Fixed #24452 -- Fixed HashedFilesMixin correctness with nested paths.

django · Jan 11, 2017 · 53bffe8 · 53bffe8
1 parent 7156a6c
commit 53bffe8
Show file tree

Hide file tree

Showing 6 changed files with 342 additions and 50 deletions.
diff --git a/django/contrib/staticfiles/storage.py b/django/contrib/staticfiles/storage.py
@@ -18,6 +18,7 @@
 from django.utils.encoding import force_bytes, force_text
 from django.utils.functional import LazyObject
 from django.utils.six import iteritems
+from django.utils.six.moves import range
 from django.utils.six.moves.urllib.parse import (
     unquote, urldefrag, urlsplit, urlunsplit,
 )
@@ -54,6 +55,7 @@ def path(self, name):
 
 class HashedFilesMixin(object):
     default_template = """url("%s")"""
+    max_post_process_passes = 5
     patterns = (
         ("*.css", (
             r"""(url\(['"]{0,1}\s*(.*?)["']{0,1}\))""",
@@ -85,16 +87,20 @@ def file_hash(self, name, content=None):
             md5.update(chunk)
         return md5.hexdigest()[:12]
 
-    def hashed_name(self, name, content=None):
+    def hashed_name(self, name, content=None, filename=None):
+        # `filename` is the name of file to hash if `content` isn't given.
+        # `name` is the base name to construct the new hashed filename from.
         parsed_name = urlsplit(unquote(name))
         clean_name = parsed_name.path.strip()
+        if filename:
+            filename = urlsplit(unquote(filename)).path.strip()
+        filename = filename or clean_name
         opened = False
         if content is None:
-            if not self.exists(clean_name):
-                raise ValueError("The file '%s' could not be found with %r." %
-                                 (clean_name, self))
+            if not self.exists(filename):
+                raise ValueError("The file '%s' could not be found with %r." % (filename, self))
             try:
-                content = self.open(clean_name)
+                content = self.open(filename)
             except IOError:
                 # Handle directory paths and fragments
                 return name
@@ -118,9 +124,9 @@ def hashed_name(self, name, content=None):
             unparsed_name[2] += '?'
         return urlunsplit(unparsed_name)
 
-    def url(self, name, force=False):
+    def _url(self, hashed_name_func, name, force=False, hashed_files=None):
         """
-        Return the real URL in DEBUG mode.
+        Return the non-hashed URL in DEBUG mode.
         """
         if settings.DEBUG and not force:
             hashed_name, fragment = name, ''
@@ -129,7 +135,10 @@ def url(self, name, force=False):
             if urlsplit(clean_name).path.endswith('/'):  # don't hash paths
                 hashed_name = name
             else:
-                hashed_name = self.stored_name(clean_name)
+                args = (clean_name,)
+                if hashed_files is not None:
+                    args += (hashed_files,)
+                hashed_name = hashed_name_func(*args)
 
         final_url = super(HashedFilesMixin, self).url(hashed_name)
 
@@ -146,7 +155,13 @@ def url(self, name, force=False):
 
         return unquote(final_url)
 
-    def url_converter(self, name, template=None):
+    def url(self, name, force=False):
+        """
+        Return the non-hashed URL in DEBUG mode.
+        """
+        return self._url(self.stored_name, name, force)
+
+    def url_converter(self, name, hashed_files, template=None):
         """
         Return the custom URL converter for the given file name.
         """
@@ -184,7 +199,10 @@ def converter(matchobj):
                 target_name = posixpath.join(posixpath.dirname(source_name), url_path)
 
             # Determine the hashed name of the target file with the storage backend.
-            hashed_url = self.url(unquote(target_name), force=True)
+            hashed_url = self._url(
+                self._stored_name, unquote(target_name),
+                force=True, hashed_files=hashed_files,
+            )
 
             transformed_url = '/'.join(url_path.split('/')[:-1] + hashed_url.split('/')[-1:])
 
@@ -223,21 +241,48 @@ def post_process(self, paths, dry_run=False, **options):
             path for path in paths
             if matches_patterns(path, self._patterns.keys())
         ]
+        # Do a single pass first.
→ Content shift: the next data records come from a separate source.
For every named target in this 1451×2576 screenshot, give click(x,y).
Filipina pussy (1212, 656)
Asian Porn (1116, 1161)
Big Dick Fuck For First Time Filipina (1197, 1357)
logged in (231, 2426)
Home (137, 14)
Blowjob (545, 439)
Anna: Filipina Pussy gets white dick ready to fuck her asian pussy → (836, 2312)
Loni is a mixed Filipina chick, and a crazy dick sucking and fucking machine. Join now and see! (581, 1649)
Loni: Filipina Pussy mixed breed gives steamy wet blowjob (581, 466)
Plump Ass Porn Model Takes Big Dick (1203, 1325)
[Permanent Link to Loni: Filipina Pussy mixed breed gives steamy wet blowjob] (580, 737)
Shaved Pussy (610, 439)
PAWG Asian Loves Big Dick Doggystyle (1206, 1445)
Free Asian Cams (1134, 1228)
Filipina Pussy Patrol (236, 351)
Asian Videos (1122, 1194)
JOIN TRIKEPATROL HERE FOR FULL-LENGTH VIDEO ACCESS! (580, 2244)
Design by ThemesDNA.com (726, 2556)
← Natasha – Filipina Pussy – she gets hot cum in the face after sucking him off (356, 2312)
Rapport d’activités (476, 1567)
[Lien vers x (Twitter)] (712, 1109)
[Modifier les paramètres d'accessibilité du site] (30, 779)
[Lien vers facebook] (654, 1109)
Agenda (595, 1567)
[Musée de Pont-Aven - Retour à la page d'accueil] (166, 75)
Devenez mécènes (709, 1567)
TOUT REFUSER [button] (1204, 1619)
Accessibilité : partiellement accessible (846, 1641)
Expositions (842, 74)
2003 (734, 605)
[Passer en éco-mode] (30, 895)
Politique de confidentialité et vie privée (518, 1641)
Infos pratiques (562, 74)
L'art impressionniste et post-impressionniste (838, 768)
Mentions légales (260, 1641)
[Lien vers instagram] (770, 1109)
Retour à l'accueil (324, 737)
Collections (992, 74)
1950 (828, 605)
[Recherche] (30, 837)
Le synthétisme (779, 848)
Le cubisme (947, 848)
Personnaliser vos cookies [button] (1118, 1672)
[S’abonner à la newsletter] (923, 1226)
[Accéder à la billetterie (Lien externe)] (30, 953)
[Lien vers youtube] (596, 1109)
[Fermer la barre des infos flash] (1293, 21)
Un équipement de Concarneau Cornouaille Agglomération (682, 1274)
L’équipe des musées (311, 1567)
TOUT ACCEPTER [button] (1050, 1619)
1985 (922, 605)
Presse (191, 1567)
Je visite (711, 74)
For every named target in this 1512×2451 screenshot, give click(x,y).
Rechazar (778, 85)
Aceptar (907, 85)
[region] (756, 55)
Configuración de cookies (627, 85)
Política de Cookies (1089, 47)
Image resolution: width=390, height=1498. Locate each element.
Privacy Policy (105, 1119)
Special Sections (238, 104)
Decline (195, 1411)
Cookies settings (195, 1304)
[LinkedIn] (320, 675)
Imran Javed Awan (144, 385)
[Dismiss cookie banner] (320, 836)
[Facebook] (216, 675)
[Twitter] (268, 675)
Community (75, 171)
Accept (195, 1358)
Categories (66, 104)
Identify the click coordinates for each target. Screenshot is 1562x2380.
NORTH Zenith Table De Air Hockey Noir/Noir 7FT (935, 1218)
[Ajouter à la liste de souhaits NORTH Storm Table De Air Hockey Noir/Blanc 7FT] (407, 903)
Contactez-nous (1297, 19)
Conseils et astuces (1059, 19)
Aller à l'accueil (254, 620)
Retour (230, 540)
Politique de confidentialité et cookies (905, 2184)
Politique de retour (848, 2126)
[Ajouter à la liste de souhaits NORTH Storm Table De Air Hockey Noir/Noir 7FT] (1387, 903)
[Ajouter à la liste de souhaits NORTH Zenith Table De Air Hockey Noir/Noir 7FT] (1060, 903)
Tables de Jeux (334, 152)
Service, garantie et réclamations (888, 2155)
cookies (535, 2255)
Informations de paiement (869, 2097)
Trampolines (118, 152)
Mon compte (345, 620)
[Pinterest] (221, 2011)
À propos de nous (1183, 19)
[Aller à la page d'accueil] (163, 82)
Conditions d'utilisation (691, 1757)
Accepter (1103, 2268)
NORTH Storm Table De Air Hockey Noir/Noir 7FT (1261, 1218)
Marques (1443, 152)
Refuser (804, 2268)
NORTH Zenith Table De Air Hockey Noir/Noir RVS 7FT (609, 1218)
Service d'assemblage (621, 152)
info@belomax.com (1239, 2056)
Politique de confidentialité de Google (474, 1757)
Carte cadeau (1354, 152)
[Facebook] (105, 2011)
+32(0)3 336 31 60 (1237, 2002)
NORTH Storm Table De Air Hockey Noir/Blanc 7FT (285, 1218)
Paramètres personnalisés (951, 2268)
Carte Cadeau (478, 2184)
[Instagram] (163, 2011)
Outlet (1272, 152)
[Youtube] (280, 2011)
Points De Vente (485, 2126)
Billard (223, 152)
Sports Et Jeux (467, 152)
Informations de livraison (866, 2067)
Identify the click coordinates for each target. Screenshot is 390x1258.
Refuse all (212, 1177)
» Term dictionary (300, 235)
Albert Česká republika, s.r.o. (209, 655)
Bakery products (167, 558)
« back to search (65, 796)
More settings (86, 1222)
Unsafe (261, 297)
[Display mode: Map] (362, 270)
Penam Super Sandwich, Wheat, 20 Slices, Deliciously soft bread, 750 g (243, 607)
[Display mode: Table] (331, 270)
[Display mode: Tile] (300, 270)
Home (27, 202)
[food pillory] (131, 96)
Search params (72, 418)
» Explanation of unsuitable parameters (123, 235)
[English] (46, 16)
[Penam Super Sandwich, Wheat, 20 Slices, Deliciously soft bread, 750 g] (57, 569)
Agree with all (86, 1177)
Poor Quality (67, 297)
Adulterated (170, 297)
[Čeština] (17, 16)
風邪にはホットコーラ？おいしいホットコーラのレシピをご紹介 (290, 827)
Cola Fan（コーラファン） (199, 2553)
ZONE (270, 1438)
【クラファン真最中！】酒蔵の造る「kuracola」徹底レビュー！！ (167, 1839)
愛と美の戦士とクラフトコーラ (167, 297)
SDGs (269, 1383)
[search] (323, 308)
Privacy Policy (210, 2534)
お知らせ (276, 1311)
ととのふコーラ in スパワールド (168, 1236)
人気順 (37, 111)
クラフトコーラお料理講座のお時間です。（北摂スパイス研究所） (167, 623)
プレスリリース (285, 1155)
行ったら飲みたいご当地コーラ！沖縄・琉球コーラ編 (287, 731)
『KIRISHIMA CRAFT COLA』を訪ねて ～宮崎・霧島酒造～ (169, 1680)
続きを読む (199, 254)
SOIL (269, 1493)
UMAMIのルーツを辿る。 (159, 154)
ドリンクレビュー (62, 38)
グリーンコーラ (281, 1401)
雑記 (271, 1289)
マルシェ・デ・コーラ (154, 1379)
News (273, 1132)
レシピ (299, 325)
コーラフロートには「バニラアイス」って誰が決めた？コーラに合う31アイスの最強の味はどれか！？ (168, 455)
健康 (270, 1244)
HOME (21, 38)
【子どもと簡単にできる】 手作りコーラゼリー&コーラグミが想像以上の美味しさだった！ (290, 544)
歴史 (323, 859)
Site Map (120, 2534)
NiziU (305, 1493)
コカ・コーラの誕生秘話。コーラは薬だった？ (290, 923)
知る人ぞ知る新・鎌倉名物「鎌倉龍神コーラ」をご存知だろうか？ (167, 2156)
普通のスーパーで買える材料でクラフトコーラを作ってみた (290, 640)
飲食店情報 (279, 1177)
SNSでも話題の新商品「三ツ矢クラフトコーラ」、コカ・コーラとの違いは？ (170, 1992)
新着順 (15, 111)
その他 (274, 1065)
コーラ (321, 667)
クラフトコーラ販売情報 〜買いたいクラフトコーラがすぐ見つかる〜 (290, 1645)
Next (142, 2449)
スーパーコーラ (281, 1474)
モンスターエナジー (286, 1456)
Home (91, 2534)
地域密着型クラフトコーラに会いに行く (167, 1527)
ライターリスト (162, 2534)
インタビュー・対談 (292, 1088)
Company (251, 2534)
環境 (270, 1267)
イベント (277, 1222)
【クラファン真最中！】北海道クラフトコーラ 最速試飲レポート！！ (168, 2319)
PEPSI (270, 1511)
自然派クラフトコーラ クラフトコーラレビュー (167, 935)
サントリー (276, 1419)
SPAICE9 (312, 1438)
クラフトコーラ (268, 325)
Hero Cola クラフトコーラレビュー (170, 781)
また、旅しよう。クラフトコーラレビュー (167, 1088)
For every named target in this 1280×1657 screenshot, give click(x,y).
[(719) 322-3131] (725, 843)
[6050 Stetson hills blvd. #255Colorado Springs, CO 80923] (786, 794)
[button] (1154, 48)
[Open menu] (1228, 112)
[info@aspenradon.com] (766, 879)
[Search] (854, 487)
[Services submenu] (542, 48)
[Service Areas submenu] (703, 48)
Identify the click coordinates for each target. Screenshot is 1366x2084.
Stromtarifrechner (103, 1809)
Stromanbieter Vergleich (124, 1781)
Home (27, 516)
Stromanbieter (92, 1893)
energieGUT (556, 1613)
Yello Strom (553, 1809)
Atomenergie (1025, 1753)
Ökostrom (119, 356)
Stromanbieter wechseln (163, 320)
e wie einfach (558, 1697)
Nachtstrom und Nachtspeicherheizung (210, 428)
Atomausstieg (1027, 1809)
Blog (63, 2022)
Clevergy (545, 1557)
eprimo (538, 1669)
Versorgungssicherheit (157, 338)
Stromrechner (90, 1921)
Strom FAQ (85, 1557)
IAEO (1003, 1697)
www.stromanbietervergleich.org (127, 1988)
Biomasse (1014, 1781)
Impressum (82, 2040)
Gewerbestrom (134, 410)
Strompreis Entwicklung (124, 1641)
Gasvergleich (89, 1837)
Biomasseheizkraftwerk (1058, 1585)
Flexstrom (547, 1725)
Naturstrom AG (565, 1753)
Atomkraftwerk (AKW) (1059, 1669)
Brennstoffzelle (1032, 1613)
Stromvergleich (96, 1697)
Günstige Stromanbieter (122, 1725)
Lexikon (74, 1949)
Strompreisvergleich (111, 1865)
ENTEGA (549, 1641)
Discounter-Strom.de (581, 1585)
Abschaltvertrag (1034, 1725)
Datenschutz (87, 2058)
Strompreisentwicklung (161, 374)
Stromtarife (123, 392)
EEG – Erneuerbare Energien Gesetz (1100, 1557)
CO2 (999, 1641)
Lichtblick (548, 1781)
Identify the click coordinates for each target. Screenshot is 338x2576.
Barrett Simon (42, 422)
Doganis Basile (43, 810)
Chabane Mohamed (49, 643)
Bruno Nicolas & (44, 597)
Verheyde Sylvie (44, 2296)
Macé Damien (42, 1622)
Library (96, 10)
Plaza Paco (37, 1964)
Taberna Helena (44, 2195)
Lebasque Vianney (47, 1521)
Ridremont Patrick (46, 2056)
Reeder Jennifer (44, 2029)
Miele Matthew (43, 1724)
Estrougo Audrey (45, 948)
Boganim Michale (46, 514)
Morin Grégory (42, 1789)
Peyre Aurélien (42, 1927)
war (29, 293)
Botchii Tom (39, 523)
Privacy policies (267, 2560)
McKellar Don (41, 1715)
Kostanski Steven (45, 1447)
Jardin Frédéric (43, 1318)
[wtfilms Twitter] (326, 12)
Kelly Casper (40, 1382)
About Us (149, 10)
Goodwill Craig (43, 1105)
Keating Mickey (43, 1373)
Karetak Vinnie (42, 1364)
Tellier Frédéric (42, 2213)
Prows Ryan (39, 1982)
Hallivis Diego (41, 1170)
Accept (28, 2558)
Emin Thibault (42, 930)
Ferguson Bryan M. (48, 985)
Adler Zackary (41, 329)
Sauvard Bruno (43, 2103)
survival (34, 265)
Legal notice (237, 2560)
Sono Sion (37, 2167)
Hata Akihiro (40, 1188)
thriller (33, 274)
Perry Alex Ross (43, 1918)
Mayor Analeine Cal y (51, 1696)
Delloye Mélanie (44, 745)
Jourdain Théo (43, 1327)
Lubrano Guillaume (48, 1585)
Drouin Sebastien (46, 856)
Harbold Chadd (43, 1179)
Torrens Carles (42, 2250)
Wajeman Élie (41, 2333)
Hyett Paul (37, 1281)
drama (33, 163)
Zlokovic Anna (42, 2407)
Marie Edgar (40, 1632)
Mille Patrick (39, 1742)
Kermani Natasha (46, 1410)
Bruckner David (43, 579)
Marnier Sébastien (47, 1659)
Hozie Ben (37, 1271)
Post-process all files once, then repeat for
+        # adjustable files.
+        for name, hashed_name, processed, _ in self._post_process(paths, adjustable_paths, hashed_files):
+            yield name, hashed_name, processed
+
+        paths = {path: paths[path] for path in adjustable_paths}
 
-        # then sort the files by the directory level
+        for i in range(self.max_post_process_passes):
+            substitutions = False
+            for name, hashed_name, processed, subst in self._post_process(paths, adjustable_paths, hashed_files):
+                yield name, hashed_name, processed
+                substitutions = substitutions or subst
+
+            if not substitutions:
+                break
+
+        if substitutions:
+            yield 'All', None, RuntimeError('Max post-process passes exceeded.')
+
+        # Store the processed paths
+        self.hashed_files.update(hashed_files)
+
+    def _post_process(self, paths, adjustable_paths, hashed_files):
+        # Sort the files by directory level
         def path_level(name):
             return len(name.split(os.sep))
 
         for name in sorted(paths.keys(), key=path_level, reverse=True):
-
+            substitutions = True
             # use the original, local file, not the copied-but-unprocessed
             # file, which might be somewhere far away, like S3
             storage, path = paths[name]
             with storage.open(path) as original_file:
+                cleaned_name = self.clean_name(name)
+                hash_key = self.hash_key(cleaned_name)
 
                 # generate the hash with the original content, even for
                 # adjustable files.
-                hashed_name = self.hashed_name(name, original_file)
+                if hash_key not in hashed_files:
+                    hashed_name = self.hashed_name(name, original_file)
+                else:
+                    hashed_name = hashed_files[hash_key]
 
                 # then get the original's file content..
                 if hasattr(original_file, 'seek'):
@@ -248,23 +293,35 @@ def path_level(name):
 
                 # ..to apply each replacement pattern to the content
                 if name in adjustable_paths:
+                    old_hashed_name = hashed_name
                     content = original_file.read().decode(settings.FILE_CHARSET)
                     for extension, patterns in iteritems(self._patterns):
                         if matches_patterns(path, (extension,)):
                             for pattern, template in patterns:
-                                converter = self.url_converter(name, template)
+                                converter = self.url_converter(name, hashed_files, template)
                                 try:
                                     content = pattern.sub(converter, content)
                                 except ValueError as exc:
-                                    yield name, None, exc
+                                    yield name, None, exc, False
                     if hashed_file_exists:
                         self.delete(hashed_name)
                     # then save the processed result
                     content_file = ContentFile(force_bytes(content))
+                    # Save intermediate file for reference
+                    saved_name = self._save(hashed_name, content_file)
+                    hashed_name = self.hashed_name(name, content_file)
+
+                    if self.exists(hashed_name):
+                        self.delete(hashed_name)
+
                     saved_name = self._save(hashed_name, content_file)
                     hashed_name = force_text(self.clean_name(saved_name))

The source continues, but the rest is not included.